Maybe I'm wrong to blame the usual suspect, but it doesn't help that without fail, no matter how well the day has gone with mum, when she sees me getting ready to leave she always, always, starts on the 'I shouldn't be living alone, its too much for me, its the loneliness that's the worst' (if you were a good daughter you would be taking me in to live with you) guilt trip that sits on my shoulder all the way home and for ages afterwards until topped up at the next visit. Sometimes I even think I should try it and then I imagine all the things she would find fault with and having to play piggy in the middle between her and my husband and I just can't face it.
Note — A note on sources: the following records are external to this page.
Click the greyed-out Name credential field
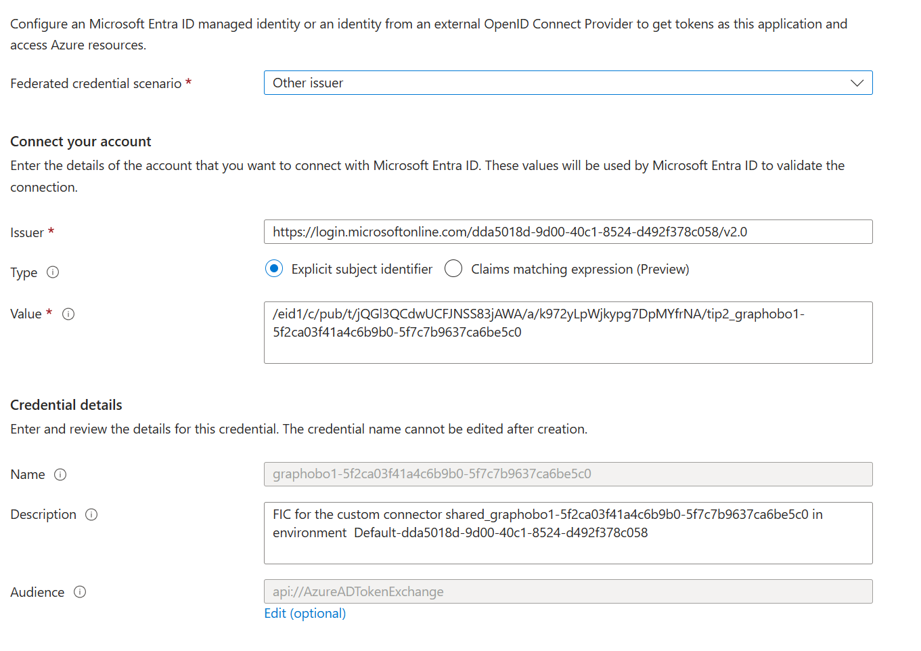Viewport: 921px width, 651px height. [567, 474]
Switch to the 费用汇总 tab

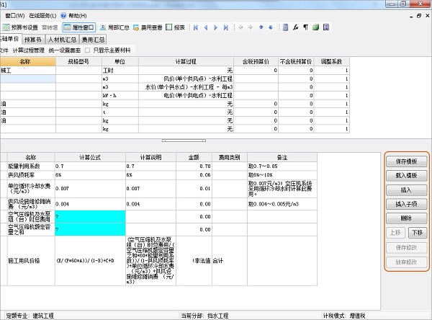point(93,39)
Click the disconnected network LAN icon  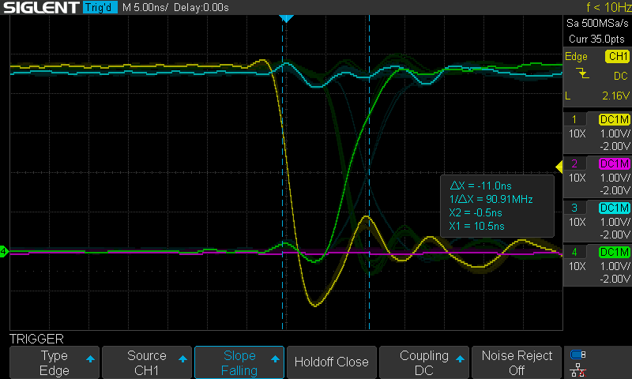pyautogui.click(x=578, y=370)
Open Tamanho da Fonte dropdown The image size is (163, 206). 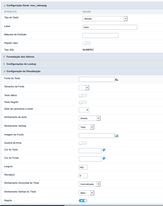84,88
Maybe I will try a counsellor but when would I have the time to go?
Kamala
1 month ago
4 comments:
Oh, Lily! Hugs and strokes over the cyber waves to you. It is so hard, I do understand. Allow yourself this pain and resentment, it is natural... when we were kids we were allowed the chance to stamp our feet and shout "It's not FAIR".
Knitting is obviously your balm to ease the frustration, so if it is the only thing you can find relief in, then I am sure it must help.
Be gentle with yourself!
Love Granny
Thanks granny x
that just sucks.
i'm so sorry, ms lily.
(the word verification word on this comment is "worst". really.)